The Revised Children’s Anxiety and Depression Scale (RCADS; Chorpita, Yim, Moffitt, Umemoto & Francis, 2000) is a 47-item self report measure which is commonly used to assess the frequency of anxiety and depression symptoms in children aged 8-18 years. This tool could help clinicians track outcomes over time and between adults and children. Please click on the below link to complete the RCADS (Child + Caregiver) Forms to begin a preliminary assessment for presentation of anxiety/depression.
The benefits of CBT are similar to the benefits of behavior therapy and may include:
Cognitive behavioural therapy can be used to treat anxiety and depression and to prevent relapse of anxiety or depression in children who have been treated with medications.
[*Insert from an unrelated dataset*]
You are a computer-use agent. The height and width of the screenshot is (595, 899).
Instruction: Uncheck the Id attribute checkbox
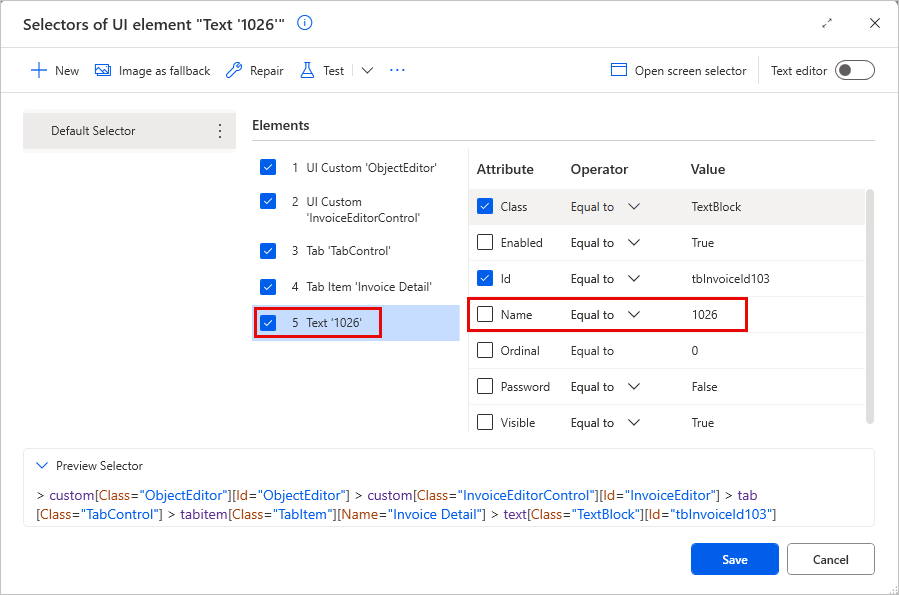(485, 278)
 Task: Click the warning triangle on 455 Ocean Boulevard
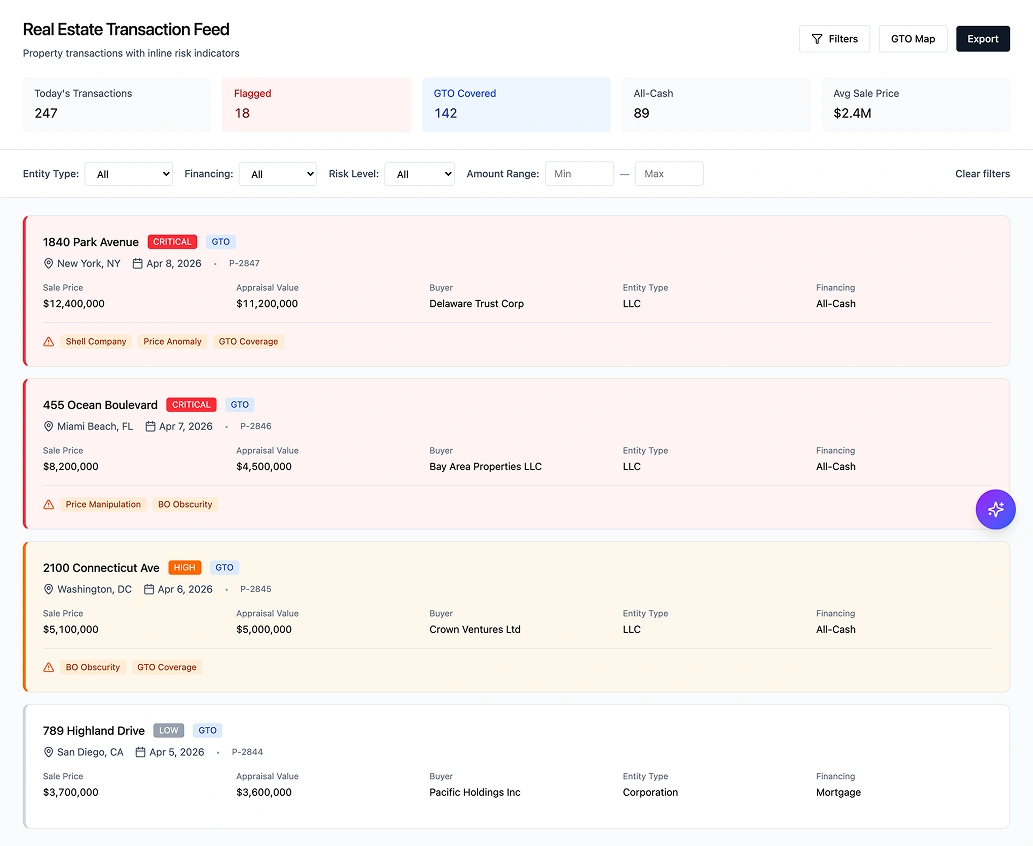coord(47,504)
One of the main drawbacks of CBT is that it depends on the child’s willingness to learn new skills and practice them for it to be effective. This can be a treatment barrier when CBT is being used to address an issue that the child is not necessarily interested in resolving, or one that may requires too much effort to overcome. Parents, too, must be willing to encourage the child to practice new skills and use positive reinforcement for cooperation and successful outcomes. This may be difficult to do in the context of a larger therapy program or just as part of the daily family routine. For some conditions, CBT has also been found to be more effective when medication is added than when practiced alone.
Albert Ellis created REBT as a philosophy of living – its foundation is the belief that it is not the events in our lives that cause our emotions, rather it is our beliefs that cause us to experience emotions such as anger, depression, and anxiety. It is a mode to consider and change our irrational beliefs and perceptions and has shown to have a favourable effect on reducing emotional pain.
REBT’s ABC Theory: The Diagnostic Step
Based on Ellis’ theory that individuals tend to blame outward events on their negative emotions instead of their interpretation of the events, the ABC Model was proposed as:
A – Activating Event: an event that happens in the environment (past, present, internal, external, real, imaginary)
B – Beliefs: the belief or perception you have about the event that happened
C - Consequence: the emotional, physiological or behavioural response to your belief
This model was developed to educate others of how beliefs are the cause of emotional, physiological and behavioural responses, and not that events cause our emotional reactions.